220 P.2d 614, 98 Cal. App. 2d 503, 1950 Cal. App. LEXIS 1887
CourtCalifornia Court of Appeal
DecidedJuly 20, 1950
DocketCiv. 3988, 3989
StatusPublished
Cited by30 cases

This text of 220 P.2d 614 (Burwell v. McCabe) is published on Counsel Stack Legal Research, covering California Court of Appeal primary law. Counsel Stack provides free access to over 12 million legal documents including statutes, case law, regulations, and constitutions.

Bluebook
Burwell v. McCabe, 220 P.2d 614, 98 Cal. App. 2d 503, 1950 Cal. App. LEXIS 1887 (Cal. Ct. App. 1950).

Opinion

BARNARD, P. J.

Mr. McCabe died on February 6, 1928. Under the terms of his will and a decree of distribution entered on April 5, 1929, Mrs. McCabe received some $330,000 and also received $50,000 in trust for their daughter Virginia, the trust to terminate when she reached the age of 21 years. Admittedly, Mrs. McCabe mingled these trust funds with her own, kept no record or account, and could produce no receipt or voucher of any kind. Virginia reached the age of 21 years on July 23,1942.

On November 12, 1947, the “First and Final Account” of this trusteeship was filed by Mrs.
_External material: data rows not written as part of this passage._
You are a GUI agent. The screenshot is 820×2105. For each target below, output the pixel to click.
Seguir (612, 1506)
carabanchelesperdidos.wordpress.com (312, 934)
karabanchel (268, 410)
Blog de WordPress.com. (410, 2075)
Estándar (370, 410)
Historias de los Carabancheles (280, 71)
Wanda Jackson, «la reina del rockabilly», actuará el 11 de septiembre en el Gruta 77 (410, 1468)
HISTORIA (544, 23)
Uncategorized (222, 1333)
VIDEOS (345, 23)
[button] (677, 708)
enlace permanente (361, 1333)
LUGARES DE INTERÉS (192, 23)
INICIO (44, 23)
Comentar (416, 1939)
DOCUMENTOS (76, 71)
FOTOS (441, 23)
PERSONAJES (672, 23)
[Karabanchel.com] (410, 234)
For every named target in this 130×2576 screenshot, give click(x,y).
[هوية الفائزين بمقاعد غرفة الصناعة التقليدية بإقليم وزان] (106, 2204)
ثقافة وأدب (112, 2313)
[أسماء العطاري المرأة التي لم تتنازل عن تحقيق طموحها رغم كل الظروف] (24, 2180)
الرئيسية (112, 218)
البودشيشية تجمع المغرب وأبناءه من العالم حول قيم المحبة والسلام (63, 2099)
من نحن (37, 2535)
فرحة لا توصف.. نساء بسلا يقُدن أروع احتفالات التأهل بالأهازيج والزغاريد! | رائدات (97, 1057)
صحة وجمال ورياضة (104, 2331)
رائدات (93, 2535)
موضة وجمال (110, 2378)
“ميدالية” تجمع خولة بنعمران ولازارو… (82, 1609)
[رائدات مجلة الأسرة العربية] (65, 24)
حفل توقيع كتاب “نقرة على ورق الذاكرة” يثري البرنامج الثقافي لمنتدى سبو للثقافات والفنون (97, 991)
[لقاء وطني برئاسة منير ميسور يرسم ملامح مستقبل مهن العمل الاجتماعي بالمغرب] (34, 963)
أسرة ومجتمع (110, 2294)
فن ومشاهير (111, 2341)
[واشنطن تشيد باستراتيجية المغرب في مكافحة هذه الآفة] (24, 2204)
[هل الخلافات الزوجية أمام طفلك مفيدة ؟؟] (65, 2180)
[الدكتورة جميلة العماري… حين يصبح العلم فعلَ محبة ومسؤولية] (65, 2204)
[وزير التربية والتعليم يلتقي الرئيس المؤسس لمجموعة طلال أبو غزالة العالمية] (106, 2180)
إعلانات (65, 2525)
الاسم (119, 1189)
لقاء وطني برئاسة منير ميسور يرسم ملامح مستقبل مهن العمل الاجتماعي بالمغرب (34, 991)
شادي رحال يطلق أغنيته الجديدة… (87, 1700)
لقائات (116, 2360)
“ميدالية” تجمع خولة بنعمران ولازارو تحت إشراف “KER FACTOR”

McCabe after a citation had been issued. (See Estate of McCabe, 80 Cal.App.2d 823 [183 P.2d 72].) In this account, she charged herself with $50,000 and claimed credits of $54,065.34 for expenditures over a period of 15 years, from 1928 to 1942. Briefly stated, about $23,000 was charged as the expense at certain schools and of various trips; about $8,500 as the beneficiary’s share of maintaining the family home; and $22,500 as the “reasonable average cost (of board, clothes, laundry, etc.) for 15 years, 1928 to 1942” at $125 per month. An order approving that account was reversed, on appeal, as to this last item. (Estate of McCabe, 87 Cal.App.2d 430 [197 P.2d 35].)

On June 21,1949, Mrs. McCabe filed a supplemental account listing monthly charges for food, clothes, laundry, etc., in the various years, with “total expenditures for Virginia for 15 years, 1928 to 1942—$23,739.45.” An equitable action was also brought by Virginia seeking to have the trust funds traced, marshalled and impounded.; asking for declaratory relief and a recovery of the amount due; and praying for such other relief as might be just. These matters were consolidated and heard together. The court found, with respect to the supplementary account, that the trustee had thus expended $23,- *505 739.45, or more than the $22,500 for which she was required to account; that in so doing she had exercised her discretion; and that although no accounts had been kept it was established by evidence satisfactory to the court that these amounts were actually and properly spent for the benefit of the beneficiary. An order was entered approving the account and discharging the trustee. With respect to the other action, the court found that the trustee had thus expended in excess of $50,000; that while she had mingled the trust funds with her own, she had now made a full and proper accounting; and that her account had been approved. A judgment was entered that the plaintiff recover nothing. The beneficiary has appealed from this judgment and also from the order settling the supplemental account.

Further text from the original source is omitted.